╔══

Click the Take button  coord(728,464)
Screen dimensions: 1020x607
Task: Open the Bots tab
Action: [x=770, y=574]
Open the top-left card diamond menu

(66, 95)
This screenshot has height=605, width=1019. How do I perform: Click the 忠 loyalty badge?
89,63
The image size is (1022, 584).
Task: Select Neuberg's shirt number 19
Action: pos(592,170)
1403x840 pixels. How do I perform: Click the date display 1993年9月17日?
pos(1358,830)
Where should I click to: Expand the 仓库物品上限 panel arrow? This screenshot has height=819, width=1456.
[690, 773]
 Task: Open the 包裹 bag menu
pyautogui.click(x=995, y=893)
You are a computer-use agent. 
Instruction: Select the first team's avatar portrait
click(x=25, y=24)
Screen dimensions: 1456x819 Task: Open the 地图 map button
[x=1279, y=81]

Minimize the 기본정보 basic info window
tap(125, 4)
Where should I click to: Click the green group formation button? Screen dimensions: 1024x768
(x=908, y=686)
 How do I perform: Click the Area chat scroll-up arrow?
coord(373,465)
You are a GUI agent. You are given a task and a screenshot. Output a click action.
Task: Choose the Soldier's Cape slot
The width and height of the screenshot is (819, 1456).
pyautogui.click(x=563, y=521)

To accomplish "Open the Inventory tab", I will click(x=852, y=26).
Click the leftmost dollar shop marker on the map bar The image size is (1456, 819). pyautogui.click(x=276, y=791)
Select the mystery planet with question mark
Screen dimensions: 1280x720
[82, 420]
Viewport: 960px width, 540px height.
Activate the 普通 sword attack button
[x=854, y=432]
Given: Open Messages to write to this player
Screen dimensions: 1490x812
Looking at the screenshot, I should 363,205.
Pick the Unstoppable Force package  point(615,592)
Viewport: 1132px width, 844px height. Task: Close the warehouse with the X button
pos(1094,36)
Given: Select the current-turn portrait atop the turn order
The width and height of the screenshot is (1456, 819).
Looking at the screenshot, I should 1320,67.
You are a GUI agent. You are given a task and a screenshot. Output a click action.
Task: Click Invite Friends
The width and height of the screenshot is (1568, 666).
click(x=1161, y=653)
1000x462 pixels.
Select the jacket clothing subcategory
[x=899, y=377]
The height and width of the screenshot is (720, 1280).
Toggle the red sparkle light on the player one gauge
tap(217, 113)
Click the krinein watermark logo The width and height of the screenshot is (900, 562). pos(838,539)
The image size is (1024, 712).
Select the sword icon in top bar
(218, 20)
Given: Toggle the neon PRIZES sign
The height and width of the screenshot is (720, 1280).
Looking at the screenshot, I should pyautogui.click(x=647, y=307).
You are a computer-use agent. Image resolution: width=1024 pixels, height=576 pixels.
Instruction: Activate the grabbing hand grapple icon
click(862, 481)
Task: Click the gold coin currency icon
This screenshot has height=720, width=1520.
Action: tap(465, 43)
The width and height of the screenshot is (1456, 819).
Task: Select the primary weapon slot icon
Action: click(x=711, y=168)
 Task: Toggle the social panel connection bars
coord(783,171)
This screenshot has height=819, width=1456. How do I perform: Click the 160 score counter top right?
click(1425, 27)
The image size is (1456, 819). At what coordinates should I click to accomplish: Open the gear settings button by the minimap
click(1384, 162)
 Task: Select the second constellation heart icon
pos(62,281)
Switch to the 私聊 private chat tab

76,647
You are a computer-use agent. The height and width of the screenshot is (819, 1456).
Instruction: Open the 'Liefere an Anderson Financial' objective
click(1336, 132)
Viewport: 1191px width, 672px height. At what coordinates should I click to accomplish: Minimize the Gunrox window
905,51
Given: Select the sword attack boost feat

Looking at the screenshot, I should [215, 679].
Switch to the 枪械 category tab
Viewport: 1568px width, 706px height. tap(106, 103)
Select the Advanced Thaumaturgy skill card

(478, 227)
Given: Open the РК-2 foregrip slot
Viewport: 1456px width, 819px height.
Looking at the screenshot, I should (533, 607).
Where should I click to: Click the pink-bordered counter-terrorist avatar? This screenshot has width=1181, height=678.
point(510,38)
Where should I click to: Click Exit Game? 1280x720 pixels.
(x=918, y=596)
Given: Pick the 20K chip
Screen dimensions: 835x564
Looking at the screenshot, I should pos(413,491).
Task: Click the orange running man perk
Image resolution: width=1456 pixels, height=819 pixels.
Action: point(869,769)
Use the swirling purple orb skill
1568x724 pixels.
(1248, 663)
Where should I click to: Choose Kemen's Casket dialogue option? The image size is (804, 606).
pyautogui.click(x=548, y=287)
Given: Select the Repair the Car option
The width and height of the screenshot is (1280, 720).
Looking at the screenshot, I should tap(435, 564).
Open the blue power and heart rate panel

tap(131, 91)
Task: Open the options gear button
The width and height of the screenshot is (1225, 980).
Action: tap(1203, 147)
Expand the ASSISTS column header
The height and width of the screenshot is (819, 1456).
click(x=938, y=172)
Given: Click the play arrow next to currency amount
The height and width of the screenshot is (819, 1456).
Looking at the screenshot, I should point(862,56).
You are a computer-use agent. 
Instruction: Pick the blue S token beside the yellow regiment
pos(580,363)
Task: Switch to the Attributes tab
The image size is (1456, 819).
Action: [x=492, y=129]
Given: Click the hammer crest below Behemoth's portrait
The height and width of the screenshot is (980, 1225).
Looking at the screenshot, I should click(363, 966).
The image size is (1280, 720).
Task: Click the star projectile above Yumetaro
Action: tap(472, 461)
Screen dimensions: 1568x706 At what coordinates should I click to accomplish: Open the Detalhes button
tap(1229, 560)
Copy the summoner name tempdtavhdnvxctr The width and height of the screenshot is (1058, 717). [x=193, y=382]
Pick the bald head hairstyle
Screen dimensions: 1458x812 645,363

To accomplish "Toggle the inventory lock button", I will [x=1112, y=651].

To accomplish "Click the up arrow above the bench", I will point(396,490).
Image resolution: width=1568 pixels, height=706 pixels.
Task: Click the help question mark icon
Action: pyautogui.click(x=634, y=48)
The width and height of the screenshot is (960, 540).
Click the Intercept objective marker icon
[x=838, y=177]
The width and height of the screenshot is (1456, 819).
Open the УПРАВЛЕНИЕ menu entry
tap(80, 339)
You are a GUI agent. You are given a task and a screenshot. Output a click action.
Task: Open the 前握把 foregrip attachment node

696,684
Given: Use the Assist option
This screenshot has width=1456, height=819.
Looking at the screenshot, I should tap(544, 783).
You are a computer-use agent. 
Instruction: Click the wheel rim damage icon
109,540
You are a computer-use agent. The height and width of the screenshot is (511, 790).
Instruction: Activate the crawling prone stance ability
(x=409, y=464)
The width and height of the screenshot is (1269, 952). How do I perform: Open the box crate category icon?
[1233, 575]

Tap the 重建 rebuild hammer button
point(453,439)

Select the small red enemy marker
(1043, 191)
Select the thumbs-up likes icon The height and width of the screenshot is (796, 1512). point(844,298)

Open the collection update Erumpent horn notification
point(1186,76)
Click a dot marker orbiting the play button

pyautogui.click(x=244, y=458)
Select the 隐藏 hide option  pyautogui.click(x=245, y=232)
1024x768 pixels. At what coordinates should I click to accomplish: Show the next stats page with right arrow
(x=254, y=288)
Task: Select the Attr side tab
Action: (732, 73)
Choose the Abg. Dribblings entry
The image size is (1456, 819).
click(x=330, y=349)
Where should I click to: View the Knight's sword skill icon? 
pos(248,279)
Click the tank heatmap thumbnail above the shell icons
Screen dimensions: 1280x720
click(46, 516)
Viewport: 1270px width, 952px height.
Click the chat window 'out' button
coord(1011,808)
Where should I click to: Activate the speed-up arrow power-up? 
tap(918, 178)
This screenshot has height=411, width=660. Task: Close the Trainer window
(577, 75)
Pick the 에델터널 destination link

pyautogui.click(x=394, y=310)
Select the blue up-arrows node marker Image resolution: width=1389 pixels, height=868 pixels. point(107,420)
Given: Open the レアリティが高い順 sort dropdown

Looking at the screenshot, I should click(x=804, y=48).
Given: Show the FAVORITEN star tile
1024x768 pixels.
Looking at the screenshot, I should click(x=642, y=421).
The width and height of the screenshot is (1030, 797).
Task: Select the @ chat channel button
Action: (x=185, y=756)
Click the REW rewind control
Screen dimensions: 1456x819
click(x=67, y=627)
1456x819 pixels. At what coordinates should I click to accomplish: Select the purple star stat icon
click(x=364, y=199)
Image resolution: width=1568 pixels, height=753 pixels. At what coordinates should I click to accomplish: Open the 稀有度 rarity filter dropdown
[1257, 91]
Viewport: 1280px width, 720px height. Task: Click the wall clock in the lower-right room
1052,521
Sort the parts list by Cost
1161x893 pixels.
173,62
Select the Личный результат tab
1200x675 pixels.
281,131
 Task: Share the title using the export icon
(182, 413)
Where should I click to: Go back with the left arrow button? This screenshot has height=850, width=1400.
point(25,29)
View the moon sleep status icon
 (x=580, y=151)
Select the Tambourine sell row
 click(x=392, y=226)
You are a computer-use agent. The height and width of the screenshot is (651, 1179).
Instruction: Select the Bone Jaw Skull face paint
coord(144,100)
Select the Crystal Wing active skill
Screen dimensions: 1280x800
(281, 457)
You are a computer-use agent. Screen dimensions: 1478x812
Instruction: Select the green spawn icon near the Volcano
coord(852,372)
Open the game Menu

╚══

— Aim —
Pull out every line from the items above that contains the word "resolution", and copy each one in full.

— Task answer —
You are a computer-use agent. Image resolution: width=1024 pixels, height=576 pixels.
Image resolution: width=1456 pixels, height=819 pixels.
Image resolution: width=1568 pixels, height=706 pixels.
Select the blue up-arrows node marker Image resolution: width=1389 pixels, height=868 pixels. point(107,420)
Image resolution: width=1568 pixels, height=753 pixels. At what coordinates should I click to accomplish: Open the 稀有度 rarity filter dropdown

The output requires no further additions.